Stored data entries
■ ■ ■ ■ ■ ■ ■

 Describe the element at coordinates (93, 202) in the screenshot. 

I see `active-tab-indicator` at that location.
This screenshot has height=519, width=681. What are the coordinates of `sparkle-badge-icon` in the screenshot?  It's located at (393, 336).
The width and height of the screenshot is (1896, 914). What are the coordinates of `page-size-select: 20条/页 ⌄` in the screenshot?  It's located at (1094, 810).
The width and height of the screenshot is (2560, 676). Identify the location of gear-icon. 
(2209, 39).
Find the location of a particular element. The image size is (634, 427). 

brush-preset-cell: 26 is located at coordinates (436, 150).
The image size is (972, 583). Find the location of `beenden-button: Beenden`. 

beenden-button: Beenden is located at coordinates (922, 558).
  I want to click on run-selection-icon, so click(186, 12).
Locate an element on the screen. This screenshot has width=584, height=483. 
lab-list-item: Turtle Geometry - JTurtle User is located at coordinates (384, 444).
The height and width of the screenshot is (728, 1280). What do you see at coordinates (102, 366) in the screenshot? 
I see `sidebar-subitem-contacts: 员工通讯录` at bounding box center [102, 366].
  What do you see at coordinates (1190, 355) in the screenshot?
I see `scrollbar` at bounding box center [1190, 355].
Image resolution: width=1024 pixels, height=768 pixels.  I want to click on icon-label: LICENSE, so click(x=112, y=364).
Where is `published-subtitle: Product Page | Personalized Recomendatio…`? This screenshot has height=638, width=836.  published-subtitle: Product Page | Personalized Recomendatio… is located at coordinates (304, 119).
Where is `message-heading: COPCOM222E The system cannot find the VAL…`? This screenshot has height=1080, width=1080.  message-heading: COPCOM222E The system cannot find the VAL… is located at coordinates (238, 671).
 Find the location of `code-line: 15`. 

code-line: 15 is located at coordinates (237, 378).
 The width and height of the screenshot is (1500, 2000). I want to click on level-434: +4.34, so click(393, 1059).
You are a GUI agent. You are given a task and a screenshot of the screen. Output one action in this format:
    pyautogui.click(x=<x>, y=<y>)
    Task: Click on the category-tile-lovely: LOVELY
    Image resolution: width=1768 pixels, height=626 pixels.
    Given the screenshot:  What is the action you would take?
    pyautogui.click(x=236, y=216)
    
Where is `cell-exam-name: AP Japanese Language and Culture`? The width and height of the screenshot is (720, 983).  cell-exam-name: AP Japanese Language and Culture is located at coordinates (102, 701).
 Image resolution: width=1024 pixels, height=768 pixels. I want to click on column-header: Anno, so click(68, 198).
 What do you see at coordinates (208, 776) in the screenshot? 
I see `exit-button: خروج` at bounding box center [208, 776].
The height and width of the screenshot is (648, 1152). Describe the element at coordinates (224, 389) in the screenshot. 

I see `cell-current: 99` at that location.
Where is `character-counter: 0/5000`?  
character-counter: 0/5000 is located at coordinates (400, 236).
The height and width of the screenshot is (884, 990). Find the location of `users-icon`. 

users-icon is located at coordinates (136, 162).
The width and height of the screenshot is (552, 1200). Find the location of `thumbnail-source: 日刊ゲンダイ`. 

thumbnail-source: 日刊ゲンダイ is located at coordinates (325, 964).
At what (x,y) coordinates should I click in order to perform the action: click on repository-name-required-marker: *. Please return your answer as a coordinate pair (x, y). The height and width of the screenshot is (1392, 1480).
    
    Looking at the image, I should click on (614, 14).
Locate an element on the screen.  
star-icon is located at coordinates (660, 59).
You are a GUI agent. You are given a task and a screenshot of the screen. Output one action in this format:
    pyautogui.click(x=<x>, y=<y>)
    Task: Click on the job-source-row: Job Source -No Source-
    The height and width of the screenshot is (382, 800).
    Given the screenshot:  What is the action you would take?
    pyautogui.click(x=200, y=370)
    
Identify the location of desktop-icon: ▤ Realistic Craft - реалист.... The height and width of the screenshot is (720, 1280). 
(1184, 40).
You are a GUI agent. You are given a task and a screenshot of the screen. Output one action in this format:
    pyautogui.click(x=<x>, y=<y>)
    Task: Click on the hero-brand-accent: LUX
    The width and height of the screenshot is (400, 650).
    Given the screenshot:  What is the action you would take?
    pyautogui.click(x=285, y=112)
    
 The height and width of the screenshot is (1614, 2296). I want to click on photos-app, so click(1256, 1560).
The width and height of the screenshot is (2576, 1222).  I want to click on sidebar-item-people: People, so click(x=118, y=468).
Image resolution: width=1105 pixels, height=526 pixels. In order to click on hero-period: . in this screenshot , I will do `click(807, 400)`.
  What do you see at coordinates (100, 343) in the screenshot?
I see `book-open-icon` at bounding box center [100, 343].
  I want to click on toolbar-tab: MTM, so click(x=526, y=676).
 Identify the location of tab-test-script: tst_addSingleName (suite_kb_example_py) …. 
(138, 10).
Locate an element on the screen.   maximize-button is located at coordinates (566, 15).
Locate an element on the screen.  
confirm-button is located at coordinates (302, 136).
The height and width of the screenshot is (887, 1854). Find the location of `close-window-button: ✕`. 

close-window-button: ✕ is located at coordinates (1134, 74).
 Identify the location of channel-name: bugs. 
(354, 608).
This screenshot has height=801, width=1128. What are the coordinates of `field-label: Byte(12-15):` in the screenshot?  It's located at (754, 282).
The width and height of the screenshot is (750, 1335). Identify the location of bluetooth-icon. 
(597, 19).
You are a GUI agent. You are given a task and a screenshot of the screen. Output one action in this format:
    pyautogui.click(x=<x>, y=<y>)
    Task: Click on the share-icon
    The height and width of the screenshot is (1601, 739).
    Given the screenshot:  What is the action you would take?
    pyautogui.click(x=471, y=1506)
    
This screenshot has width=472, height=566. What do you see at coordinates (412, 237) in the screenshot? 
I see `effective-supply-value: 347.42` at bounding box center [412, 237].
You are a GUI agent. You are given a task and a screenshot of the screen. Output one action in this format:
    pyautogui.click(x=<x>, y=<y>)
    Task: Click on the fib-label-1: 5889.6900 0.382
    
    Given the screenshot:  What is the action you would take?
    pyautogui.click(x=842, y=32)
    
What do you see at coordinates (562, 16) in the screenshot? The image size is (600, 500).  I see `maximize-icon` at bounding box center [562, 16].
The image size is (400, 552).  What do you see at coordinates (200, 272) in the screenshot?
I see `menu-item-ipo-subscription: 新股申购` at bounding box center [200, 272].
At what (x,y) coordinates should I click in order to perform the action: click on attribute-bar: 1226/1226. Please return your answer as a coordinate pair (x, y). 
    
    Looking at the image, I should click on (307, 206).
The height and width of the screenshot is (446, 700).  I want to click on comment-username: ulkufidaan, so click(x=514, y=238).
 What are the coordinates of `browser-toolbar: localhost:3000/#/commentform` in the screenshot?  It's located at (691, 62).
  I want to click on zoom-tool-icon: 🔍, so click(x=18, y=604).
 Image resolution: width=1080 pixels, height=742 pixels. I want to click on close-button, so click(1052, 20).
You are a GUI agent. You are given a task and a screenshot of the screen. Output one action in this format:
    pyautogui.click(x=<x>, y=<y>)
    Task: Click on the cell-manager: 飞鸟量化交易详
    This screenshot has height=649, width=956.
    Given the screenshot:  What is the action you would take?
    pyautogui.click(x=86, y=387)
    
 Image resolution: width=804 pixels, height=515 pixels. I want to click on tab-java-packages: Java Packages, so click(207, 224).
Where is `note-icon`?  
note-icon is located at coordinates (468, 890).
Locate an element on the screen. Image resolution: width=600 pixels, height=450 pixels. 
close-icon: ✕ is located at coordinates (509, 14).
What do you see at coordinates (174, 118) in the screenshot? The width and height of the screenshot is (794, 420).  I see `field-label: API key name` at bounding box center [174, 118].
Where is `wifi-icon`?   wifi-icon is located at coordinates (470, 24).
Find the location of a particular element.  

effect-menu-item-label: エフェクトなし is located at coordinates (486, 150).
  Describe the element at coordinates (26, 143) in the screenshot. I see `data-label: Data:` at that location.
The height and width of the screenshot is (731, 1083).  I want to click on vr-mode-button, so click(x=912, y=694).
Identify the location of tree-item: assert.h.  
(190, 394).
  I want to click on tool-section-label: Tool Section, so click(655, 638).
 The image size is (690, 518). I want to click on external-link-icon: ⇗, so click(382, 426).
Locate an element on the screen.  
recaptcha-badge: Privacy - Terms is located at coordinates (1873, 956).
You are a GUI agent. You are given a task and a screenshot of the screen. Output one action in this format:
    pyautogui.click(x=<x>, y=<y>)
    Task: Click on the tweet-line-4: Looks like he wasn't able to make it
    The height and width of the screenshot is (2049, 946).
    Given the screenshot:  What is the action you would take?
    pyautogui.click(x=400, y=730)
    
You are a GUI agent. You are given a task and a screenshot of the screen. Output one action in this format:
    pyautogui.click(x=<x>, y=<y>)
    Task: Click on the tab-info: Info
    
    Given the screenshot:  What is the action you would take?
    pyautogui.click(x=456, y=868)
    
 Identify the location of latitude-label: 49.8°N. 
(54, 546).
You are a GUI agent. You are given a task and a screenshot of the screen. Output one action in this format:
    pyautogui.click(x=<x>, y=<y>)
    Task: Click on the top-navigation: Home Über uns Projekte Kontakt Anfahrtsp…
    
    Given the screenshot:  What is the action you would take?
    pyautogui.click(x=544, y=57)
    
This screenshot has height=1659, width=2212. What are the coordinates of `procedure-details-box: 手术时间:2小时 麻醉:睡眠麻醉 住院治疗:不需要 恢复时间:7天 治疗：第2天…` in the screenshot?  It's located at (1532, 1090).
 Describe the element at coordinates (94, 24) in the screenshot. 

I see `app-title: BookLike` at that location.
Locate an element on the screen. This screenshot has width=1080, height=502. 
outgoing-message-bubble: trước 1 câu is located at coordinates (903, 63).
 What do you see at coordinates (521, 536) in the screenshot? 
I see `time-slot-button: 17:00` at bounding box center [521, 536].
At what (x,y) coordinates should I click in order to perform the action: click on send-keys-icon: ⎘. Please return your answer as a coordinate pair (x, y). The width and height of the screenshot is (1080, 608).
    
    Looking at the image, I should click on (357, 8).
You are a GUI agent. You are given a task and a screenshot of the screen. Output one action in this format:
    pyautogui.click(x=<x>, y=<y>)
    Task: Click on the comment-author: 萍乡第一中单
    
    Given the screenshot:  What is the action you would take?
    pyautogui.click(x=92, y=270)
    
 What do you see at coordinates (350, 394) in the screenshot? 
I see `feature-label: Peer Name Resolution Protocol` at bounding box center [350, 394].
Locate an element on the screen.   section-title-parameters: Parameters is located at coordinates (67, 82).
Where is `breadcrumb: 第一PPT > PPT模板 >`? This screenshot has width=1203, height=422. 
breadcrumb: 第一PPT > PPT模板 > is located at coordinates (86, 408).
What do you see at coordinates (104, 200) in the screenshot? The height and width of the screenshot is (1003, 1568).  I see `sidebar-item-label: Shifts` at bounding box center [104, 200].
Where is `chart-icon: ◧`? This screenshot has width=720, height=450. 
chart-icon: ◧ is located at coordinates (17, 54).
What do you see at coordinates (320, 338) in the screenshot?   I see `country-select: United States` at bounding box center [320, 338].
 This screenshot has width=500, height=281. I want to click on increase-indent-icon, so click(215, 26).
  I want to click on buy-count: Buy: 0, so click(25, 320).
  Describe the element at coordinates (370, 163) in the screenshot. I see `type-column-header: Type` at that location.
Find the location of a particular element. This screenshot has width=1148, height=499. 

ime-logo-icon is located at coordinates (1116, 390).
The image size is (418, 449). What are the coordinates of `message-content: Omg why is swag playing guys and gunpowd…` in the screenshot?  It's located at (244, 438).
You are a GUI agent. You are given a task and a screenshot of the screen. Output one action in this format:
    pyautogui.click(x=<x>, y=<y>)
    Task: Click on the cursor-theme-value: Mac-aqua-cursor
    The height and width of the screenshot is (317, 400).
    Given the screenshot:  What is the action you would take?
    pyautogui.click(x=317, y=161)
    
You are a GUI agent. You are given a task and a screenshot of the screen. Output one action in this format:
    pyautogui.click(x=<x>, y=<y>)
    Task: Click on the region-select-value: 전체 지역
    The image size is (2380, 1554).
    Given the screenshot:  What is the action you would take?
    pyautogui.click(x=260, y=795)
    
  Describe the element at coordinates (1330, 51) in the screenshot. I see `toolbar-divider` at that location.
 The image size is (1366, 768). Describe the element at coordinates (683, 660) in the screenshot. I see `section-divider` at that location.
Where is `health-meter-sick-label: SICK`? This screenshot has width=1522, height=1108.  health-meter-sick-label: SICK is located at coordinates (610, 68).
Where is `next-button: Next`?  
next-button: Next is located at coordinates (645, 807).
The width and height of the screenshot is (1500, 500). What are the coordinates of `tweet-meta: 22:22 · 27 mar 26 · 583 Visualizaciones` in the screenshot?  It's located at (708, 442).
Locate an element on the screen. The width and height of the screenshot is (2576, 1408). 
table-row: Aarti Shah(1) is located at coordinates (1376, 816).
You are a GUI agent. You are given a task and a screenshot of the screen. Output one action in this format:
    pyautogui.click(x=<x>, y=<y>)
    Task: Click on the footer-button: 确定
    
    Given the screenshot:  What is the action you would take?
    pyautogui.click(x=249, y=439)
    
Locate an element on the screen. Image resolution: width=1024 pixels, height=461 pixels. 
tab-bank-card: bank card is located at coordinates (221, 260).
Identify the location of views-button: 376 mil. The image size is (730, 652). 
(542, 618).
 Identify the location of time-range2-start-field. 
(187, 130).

■ ■ ■ ■ ■ ■ ■

> _EXERCISE AIM_
Put everything from the line containing "Identify the location of time-range2-start-field." down to the end of the listing into a Markdown table with the columns Row and Line, leaving out blank lines.

> _SOLUTION TO THIS PROBLEM_
| Row | Line |
|---|---|
| 1 |  Identify the location of time-range2-start-field.  |
| 2 | (187, 130). |